The clinical dilemma in the case of children with neurodisability can arise from the absence of definitive aetiological causes for their GI symptoms and the unsuitability of the existing investigations for this group of children. GI dystonia is yet to be defined as a clinical entity. It has no pathognomonic symptoms or diagnostic tools. GI motility disorders (dysmotility) are commonly used to explain heterogeneous GI symptoms in children with neurodisability21; however, it is generally a non-specific umbrella term which covers a range of disorders.22 GI motility investigations are used to study the motility of different parts of the GI tract and to ascertain symptom correlation. Proxy symptom reporting, as is the case in most nonverbal children, will produce inaccurate symptom association in some tests (such as multichannel intraluminal impedance and pH studies (MII pH)) and currently, there are no normal values for MII pH to cover children on gastrostomy or gastrojejunostomy feeding.23 Standard protocol oesophageal manometry will require oral intake and a certain level of patient cooperation and understanding, limiting its yield in severe neurodisability.5 Antroduodenal and colonic manometries are invasive and only available in few specialised centres; furthermore, the interpretation of results and their utilisation in altering clinical patient care is yet to be fully explored.24 Other specialised GI motility investigations such as breath test, MRI and wireless motility capsule are challenging to perform in children with severe neurodisability.
It is worth noting that, in different clinical settings, the presence of diagnostic uncertainty or the lack of evidence did not hinder the usage of PN in paediatrics. On the contrary, the recognition of the vital role of nutrition has resulted in expanding the use of PN to cover many disorders that adversely affect nutritional intake as detailed above.25 The evidence often follows by retrospectively researching the outcomes of PN usage in a particular patient cohort.
No Clear Exit Point
Long-term PN and Home PN are often used with the long-term goal of eventually reinstating enteral feeding and stopping PN. In certain circumstances, this may have a clear time frame, e.g. pre/post major surgery, cancer care and organ transplant.26 While in others, the duration of PN usage is less relevant, but the aim remains certain, such as full enteral autonomy in cases of short bowel syndrome or intestinal transplantation in cases of congenital enteropathies.27,28 The presence of a clear objective may help children and their families to engage with the heavy burden of Home PN and the social restrictions that are associated with it. The support of intestinal rehabilitation teams and the multidisciplinary approach has led to significant improvement in the outcomes of children receiving PN at home.
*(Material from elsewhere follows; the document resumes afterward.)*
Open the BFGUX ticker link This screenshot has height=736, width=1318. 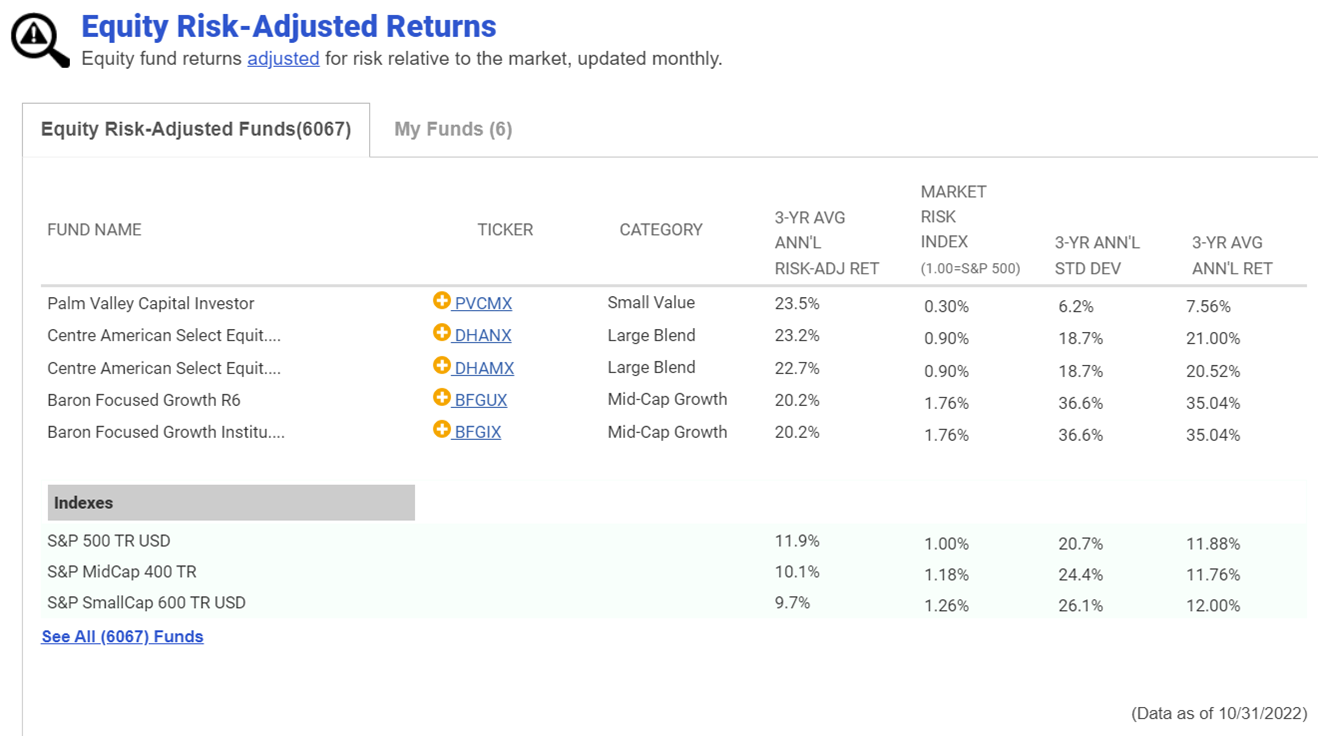click(x=481, y=400)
In children with severe neurodisability, achieving the goal of full enteral autonomy from PN may become less certain and it might not be possible to stop, or indeed even wean long-term PN. This is partly due to the lack of understanding of the pathological process causing the decline in gut function in children with neurodisability or the fact that such deteriorating may represent a process of pre-terminal regression.
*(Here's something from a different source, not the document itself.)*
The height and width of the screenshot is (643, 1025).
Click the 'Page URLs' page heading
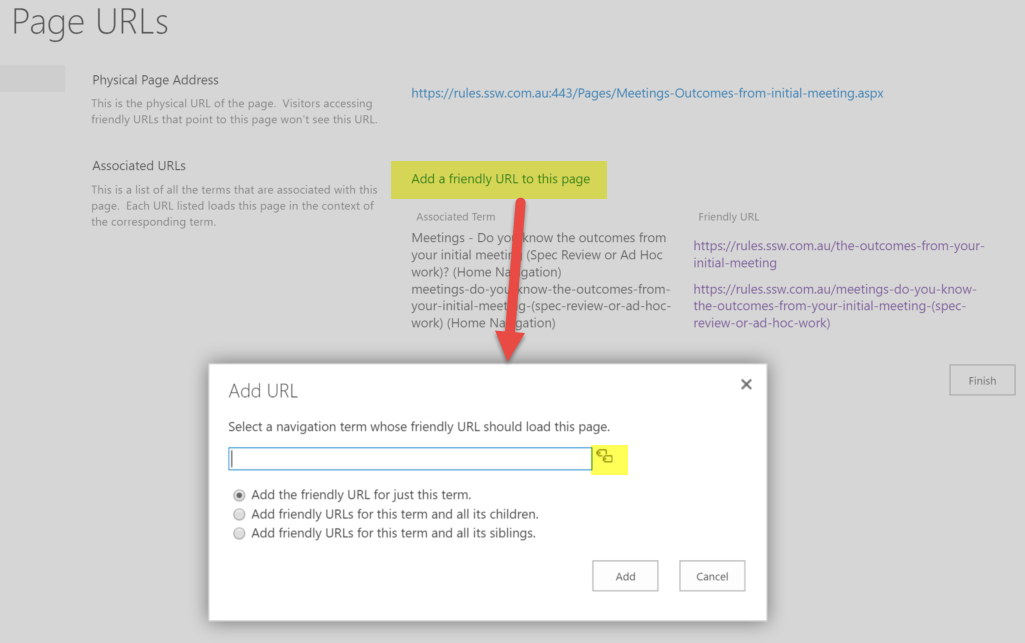pos(90,22)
However, the picture has not always been that clear even for children without neurodisability. In the first few decades of the universal uptake of Home PN, it was not certain if children with ultra-short bowel syndrome would ever wean down PN, nor was it possible to confidently predict the survival of children with severe congenital enteropathies. Prior to the success of intestinal transplantation, there was no defined exit point for children with irreversible IF. Continuing provision of Home PN allowed improved understanding of the natural history of these once evolving conditions and bought vital time for medical research to produce and trial novel treatments and therapies.27,29
It can be argued that IF in children with severe neurodisability is an evolving disorder and the use of long-term PN will support children through the natural progression of the condition. Nevertheless, the provision of PN in this setting should still be safeguarded with outlining clear goals and objective. This will enable clinicians to successfully work in partnership with families on regular reviews of the agreed outcome measures. If the outcomes are not achieved, the discussion should include the value of continuing the provision of PN.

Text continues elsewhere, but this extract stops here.